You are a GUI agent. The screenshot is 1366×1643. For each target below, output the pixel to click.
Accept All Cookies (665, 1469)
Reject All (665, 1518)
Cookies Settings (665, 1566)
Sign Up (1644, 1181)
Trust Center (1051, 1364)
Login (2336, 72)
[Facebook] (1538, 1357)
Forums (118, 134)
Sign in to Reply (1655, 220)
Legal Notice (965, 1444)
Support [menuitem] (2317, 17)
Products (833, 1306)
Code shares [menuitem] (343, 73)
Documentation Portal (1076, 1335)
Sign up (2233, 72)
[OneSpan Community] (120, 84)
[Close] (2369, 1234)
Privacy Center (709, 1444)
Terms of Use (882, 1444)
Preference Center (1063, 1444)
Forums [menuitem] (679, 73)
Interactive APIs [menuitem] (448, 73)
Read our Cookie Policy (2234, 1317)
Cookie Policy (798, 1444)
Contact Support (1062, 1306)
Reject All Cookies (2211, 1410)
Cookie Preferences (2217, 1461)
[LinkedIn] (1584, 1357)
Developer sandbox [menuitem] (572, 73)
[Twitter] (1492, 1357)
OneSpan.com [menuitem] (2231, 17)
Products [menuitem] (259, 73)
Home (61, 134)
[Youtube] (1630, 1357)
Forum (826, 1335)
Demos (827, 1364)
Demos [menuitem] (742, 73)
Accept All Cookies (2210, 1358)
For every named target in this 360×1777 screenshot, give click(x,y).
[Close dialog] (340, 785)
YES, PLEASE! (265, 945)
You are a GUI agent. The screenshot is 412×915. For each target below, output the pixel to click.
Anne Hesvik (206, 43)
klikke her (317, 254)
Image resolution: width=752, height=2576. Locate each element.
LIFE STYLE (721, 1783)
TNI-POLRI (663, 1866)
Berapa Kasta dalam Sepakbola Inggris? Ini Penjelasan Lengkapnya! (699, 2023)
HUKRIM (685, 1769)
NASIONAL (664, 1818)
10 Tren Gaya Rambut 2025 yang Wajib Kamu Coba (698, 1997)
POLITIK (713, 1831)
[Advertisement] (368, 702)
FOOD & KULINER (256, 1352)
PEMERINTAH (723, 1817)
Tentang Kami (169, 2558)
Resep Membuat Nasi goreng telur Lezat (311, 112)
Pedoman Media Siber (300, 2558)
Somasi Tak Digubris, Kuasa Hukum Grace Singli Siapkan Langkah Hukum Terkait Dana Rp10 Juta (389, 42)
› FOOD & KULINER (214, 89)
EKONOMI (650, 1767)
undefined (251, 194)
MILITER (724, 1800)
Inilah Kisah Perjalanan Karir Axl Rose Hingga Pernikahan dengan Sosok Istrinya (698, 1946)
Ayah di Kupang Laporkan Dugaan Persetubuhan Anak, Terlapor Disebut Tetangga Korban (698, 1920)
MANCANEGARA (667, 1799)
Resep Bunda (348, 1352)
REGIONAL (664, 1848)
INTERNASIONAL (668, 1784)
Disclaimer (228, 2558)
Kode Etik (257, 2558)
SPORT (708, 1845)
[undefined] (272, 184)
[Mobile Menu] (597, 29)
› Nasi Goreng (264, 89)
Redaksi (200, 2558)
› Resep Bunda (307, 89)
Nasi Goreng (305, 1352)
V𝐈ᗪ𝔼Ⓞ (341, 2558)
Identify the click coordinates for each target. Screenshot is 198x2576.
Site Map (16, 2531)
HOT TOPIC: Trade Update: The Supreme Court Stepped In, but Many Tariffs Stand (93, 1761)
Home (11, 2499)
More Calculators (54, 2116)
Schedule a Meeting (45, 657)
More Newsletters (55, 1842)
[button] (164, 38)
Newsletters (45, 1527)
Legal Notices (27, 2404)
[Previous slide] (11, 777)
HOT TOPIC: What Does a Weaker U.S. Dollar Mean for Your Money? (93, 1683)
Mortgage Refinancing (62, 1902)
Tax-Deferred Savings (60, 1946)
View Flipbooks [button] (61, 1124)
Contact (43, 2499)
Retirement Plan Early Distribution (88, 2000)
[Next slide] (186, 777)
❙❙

__About this task__. Looking at the records above, return exactly the lines from the line with "Nasi Goreng (305, 1352)" to the line with "Schedule a Meeting (45, 657)", both ends included.

__Answer to this problem__.
Nasi Goreng (305, 1352)
V𝐈ᗪ𝔼Ⓞ (341, 2558)
Identify the click coordinates for each target. Screenshot is 198x2576.
Site Map (16, 2531)
HOT TOPIC: Trade Update: The Supreme Court Stepped In, but Many Tariffs Stand (93, 1761)
Home (11, 2499)
More Calculators (54, 2116)
Schedule a Meeting (45, 657)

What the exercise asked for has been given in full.